§ Tarea indicada 1: Resume el pasaje en dos oraciones.

§ Pasaje de origen:
╭──
En lo que a mí respecta, puedo decir que finalmente acepto la mutación. Y, al mismo tiempo, cierto fetichismo del libro. De la gramatología [1967] mencionaba y analizaba el “fin del libro”, pero de ningún modo para celebrarlo. Creo en el valor del libro, en lo que conserva de irremplazable y en la necesidad de luchar para hacerlo respetar. Felizmente -o desgraciadamente, no sé como decirlo-, presenciaremos lo que podríamos llamar, desplazando el acento, una nueva religión del libro. Otra bibliófila seguirá las huellas del libro en todos aquellos lugares donde deba ceder el lugar a otros soportes.

-¿Habrá un equivalente de la bibliófila respecto del CD-ROM o los disquetes?

-Probablemente. Entonces, fetichizaremos tal o cual borrador preparado o impreso en tal programa, tal disquete que archiva una etapa del work in progress. Yo ya conozco escritores que guardan en disquete las primeras versiones de un ensayo, una novela o un poema. Una vez bloqueados estos archivos de computadora (pues siempre será más fácil manipularlos sin dejar huellas), tendrán un aspecto totalmente distinto. Esto también llegará. Incluso se fetichizará la computadora del “gran escritor” o del “gran pensador”, como la máquina de escribir de Nietzsche. Ninguna historia de las tecnologías borró esa fotografía de la máquina de escribir de Nietzche. Por el contrario, cada vez se vuelve más preciosa, sublime, protegida por un nuevo aura, en este caso, el aura de los medios de “reproductibilidad técnica”. Tales o cuales computadoras se convertirán en piezas de museo. Por definición, la pulsión fetichista no tiene límite: nunca cede.

-Sin embargo, se reconoce al maestro porque no tiene máquina en su escritorio...

-Es la vieja figura del maestro en política, del pensador, del gran poeta. No hay máquina. No hay relación directa con la máquina. La relación con la máquina es secundaria, auxiliar, mediatizada por el secretario-esclavo que, generalmente y de manera no fortuita, es la secretaria. Habría que hablar del procesador de texto, del poder y de la diferencia sexual. El poder debe lograr mediatizarse -o, si no, delegarse- para existir. En todo caso -lo que no siempre es diferente- para parecer.

-Se podría decir que el texto que aparece en la pantalla es un texto fantástico. Ya no hay materia, tinta. Sólo quedan sombras y luz, mientras que el libro es un objeto denso, material.
╰──
§ Tarea indicada 2: Reproduce, por favor, las líneas de los registros desde la que contiene "Select the 总耗时 21,926ms card" hasta la que contiene "click(266, 161)", ambas incluidas.

§ Registros proporcionados:
╭──
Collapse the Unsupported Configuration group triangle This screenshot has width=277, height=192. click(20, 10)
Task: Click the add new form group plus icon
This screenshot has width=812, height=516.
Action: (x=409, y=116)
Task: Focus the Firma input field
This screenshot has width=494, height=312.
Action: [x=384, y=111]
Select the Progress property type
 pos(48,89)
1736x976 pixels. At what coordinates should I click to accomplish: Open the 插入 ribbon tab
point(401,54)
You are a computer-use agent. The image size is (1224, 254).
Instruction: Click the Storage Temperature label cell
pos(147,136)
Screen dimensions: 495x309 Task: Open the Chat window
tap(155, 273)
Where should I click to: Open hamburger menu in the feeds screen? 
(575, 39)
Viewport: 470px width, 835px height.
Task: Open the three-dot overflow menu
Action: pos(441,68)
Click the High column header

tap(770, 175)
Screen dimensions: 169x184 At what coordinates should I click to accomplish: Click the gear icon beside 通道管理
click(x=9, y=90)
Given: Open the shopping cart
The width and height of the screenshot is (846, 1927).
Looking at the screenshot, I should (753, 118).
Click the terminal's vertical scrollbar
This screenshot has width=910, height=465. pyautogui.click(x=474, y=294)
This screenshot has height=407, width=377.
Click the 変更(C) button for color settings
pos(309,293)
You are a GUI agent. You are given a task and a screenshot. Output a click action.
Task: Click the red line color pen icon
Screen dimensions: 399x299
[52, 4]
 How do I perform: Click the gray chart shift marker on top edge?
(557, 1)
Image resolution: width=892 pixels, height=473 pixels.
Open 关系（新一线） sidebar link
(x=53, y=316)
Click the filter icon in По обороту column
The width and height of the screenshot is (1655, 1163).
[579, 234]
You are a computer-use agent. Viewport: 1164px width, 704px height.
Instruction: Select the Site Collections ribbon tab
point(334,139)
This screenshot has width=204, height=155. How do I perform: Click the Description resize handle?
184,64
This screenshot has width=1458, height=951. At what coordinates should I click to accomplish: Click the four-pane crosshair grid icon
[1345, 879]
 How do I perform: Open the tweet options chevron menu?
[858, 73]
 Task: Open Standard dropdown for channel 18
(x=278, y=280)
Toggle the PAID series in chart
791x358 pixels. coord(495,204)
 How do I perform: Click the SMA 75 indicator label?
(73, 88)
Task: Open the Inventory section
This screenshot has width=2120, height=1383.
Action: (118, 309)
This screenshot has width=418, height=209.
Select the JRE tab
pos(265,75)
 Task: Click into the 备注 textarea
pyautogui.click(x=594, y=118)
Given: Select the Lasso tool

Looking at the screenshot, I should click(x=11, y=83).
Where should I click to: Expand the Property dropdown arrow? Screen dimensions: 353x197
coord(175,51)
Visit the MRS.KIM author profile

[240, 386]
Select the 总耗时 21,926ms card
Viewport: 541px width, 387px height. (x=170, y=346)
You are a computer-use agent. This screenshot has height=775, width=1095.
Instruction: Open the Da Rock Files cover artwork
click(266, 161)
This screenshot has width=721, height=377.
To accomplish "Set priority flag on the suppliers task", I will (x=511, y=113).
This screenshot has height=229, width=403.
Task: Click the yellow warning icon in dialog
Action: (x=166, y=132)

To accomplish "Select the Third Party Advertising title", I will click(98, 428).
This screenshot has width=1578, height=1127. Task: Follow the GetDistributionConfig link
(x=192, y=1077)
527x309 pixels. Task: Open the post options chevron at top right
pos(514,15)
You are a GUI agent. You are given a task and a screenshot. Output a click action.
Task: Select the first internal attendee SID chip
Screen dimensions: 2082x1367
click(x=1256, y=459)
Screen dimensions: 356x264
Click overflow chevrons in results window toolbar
╰──
§ Resultado del ejercicio 1: Quien responde acepta la mutación, aunque cree en el valor irremplazable del libro y prevé una nueva religión del libro. Anticipa también que se fetichizarán los disquetes con borradores e incluso la computadora del «gran escritor», como sucede con la máquina de escribir de Nietzsche.

§ Resultado del ejercicio 2:
Select the 总耗时 21,926ms card
Viewport: 541px width, 387px height. (x=170, y=346)
You are a computer-use agent. This screenshot has height=775, width=1095.
Instruction: Open the Da Rock Files cover artwork
click(266, 161)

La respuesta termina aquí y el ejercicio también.